Defensores públicos pedem regras rígidas para comerciais de bets para frear endividamento e vício
Especialistas pedem proibição de comerciais de bets seguindo o modelo rígido aplicado ao cigarro.
JORNAL RONDÔNIA VIP
09/07/2026 13h39 • Atualizado há 23 horas

"Os anúncios estão em todos os cantos: na TV a qualquer hora do dia, estampados nos campos de futebol, em outdoors e, principalmente, brilhando na tela do celular", resume Luciana Peles da Cunha, que lidera o Núcleo de Defesa do Consumidor (Nudecon) da Defensoria Pública do Rio de Janeiro.
O que mais tira o sono dos especialistas é a narrativa agressiva das empresas. Elas tentam emplacar os jogos como se fossem uma modalidade de investimento ou carreira. "Essa publicidade massiva quer convencer o cidadão de que jogo é chance de faturar uma renda extra. Eu nunca vi perder dinheiro ser opção de renda", critica Luciana, batendo na tecla de que, nesse mercado, a regra é clara: a banca sempre vence.
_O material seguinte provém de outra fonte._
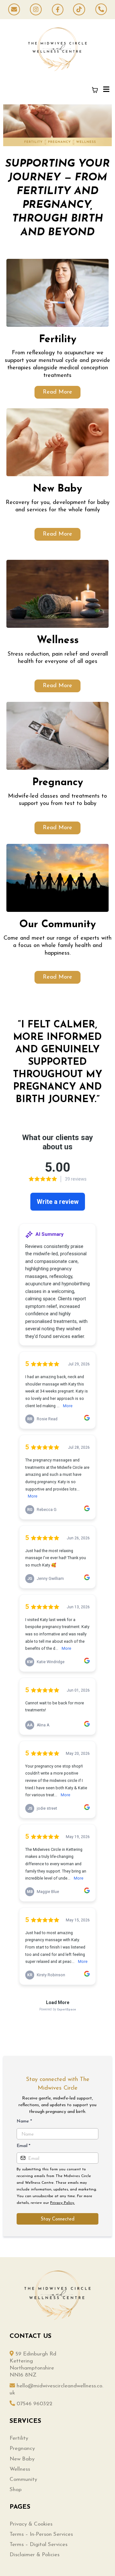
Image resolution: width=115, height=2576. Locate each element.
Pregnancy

Espelho no cigarro: o apelo por restrição total
Olhando para o estrago social que o vício vem causando, defensores e entidades civis batem o pé: o mercado de bets precisa sofrer o mesmo tratamento que o tabaco teve nos anos 2000, quando os comerciais de cigarro foram banidos da mídia e dos patrocínios.
"É um passo que a gente enxerga como essencial", concorda Marcelo Dayrell Vivas, coordenador de saúde da Associação Nacional das Defensoras e Defensores Públicos (Anadep). Ele aponta que a febre das apostas explodiu a procura por socorro jurídico e escancarou o despreparo da nossa rede pública de saúde para acolher quem sofre de ludopatia (o vício em jogos).
Para Vivas, tratar alguém que perdeu as rédeas com apostas exige uma estratégia muito específica, diferente do tratamento dado a outras dependências. "Nos Caps e nas Unidades Básicas de Saúde (UBS), precisamos estruturar grupos focados nisso. Não dá para misturar o dependente químico com o jogador crônico na mesma sala." O defensor alerta ainda para o pós-atendimento de situações extremas, como tentativas de suicídio motivadas pelo desespero das dívidas: a alta hospitalar não pode ser o fim da linha; é preciso uma rede contínua de amparo para o paciente e para os familiares.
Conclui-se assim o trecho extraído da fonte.